__Page excerpt__:

History of Yonkers
Yonkers during the Civil War

     The first gun was fired on Fort Sumter on April 12, 1861. Yonkers was quick to respond. A town meeting in Radford Hall produced more than sixty volunteers. John T. Waring, President of the Village, administered the oath of allegiance to the volunteers, who were assured that their families would be looked after in their absence. On April 27, this first company of volunteers marched down Main Street to the railroad station.

When in Summer 1862 President Lincoln called for 300,000 volunteers, the Sixth New York Volunteer Artillery was formed. This was a regiment of ten full companies of more than 100 men each, enlisted to serve three years. The men were drawn from Westchester, Rockland and Putnam counties, with the Yonkers men in Company F. This regiment participated in all the campaigns of the Army of the Potomac, from Gettysburg in July 1863 to the siege of Petersburg in 1865. The regiment was commanded by Colonel J. Howard Kitching of Dobbs Ferry until he was fatally wounded at Cedar Creek.

__Data block__:

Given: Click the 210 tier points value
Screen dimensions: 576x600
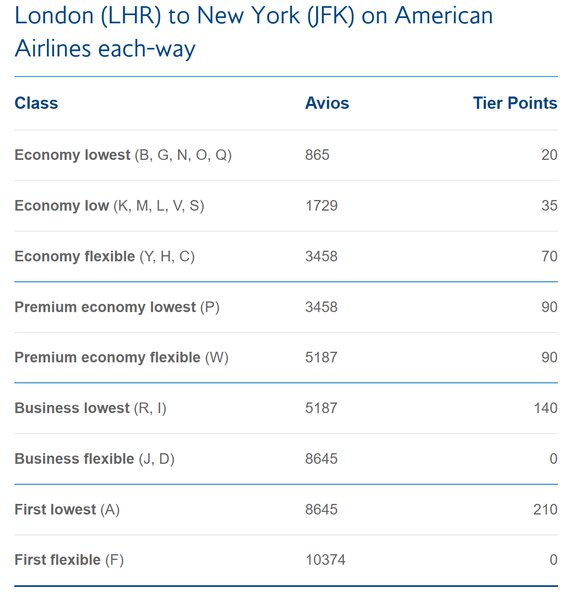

__Exercise set__:
**1.** In the history of Yonkers during the Civil War, rewrite the paragraph that begins "When in Summer 1862" as a short bulleted list that keeps its main facts.
**2.** Decide whether each statement agrees with the history of Yonkers during the Civil War. Answer yes or no for each, and quote the words from that history that settle it.
(a) The first company of Yonkers volunteers marched to the railroad station on April 27.
(b) Men of the Sixth New York Volunteer Artillery enlisted for two years.
(c) The Yonkers men of that regiment served in Company F.
**3.** Write the next paragraph of the history of Yonkers during the Civil War, picking up after its final sentence.

__Exercise responses__:
**1.**
- Formed in summer 1862, after President Lincoln called for 300,000 volunteers: the Sixth New York Volunteer Artillery.
- Size: ten full companies of more than 100 men each.
- Term: three years.
- Recruits: drawn from Westchester, Rockland and Putnam counties. The Yonkers men were in Company F.
- Service: every campaign of the Army of the Potomac, from Gettysburg in July 1863 to the siege of Petersburg in 1865.
- Commander: Colonel J. Howard Kitching of Dobbs Ferry, until he was fatally wounded at Cedar Creek.

**2.**
(a) Yes: "On April 27, this first company of volunteers marched down Main Street to the railroad station."
(b) No: "enlisted to serve three years."
(c) Yes: "with the Yonkers men in Company F."

**3.**
In addition, some sixty men enlisted for thirty days in July 1863 and served at Fort McHenry in Baltimore. Another eighty or so enlisted in June 1864. Meanwhile, a group called the Home Guards was formed in Yonkers to preserve peace and to protect persons and property in the village.

During the week of February 15, 1864, the citizens of Yonkers united in a fair to raise money for the services that were being provided to the Union troops by the United States Sanitary Commission. The proceeds netted over $16,000. (The village population was then about 12,000.)

Lincoln Funeral Arch on Main Street

The fall of Richmond was celebrated in Yonkers by an illumination of all dwellings, as recommended by the Village Board. But the rejoicing ended with the assassination of President Lincoln. A memorial arch was placed at the southern end of the Yonkers station and, past this, the President's funeral train passed northward. Saddened citizens lined the tracks. The war—to which Yonkers had contributed 254 enlisted men and 212 draftees, and in which seventeen of these men had died—was over.

The monument which honors the veterans of that war, and which stands today on the grounds of the Manor Hall, was proposed by William Allen Butler on May 30, 1888 and was dedicated on September 17, 1891. The citizens of Yonkers contributed $15,000 towards the expense of the monument..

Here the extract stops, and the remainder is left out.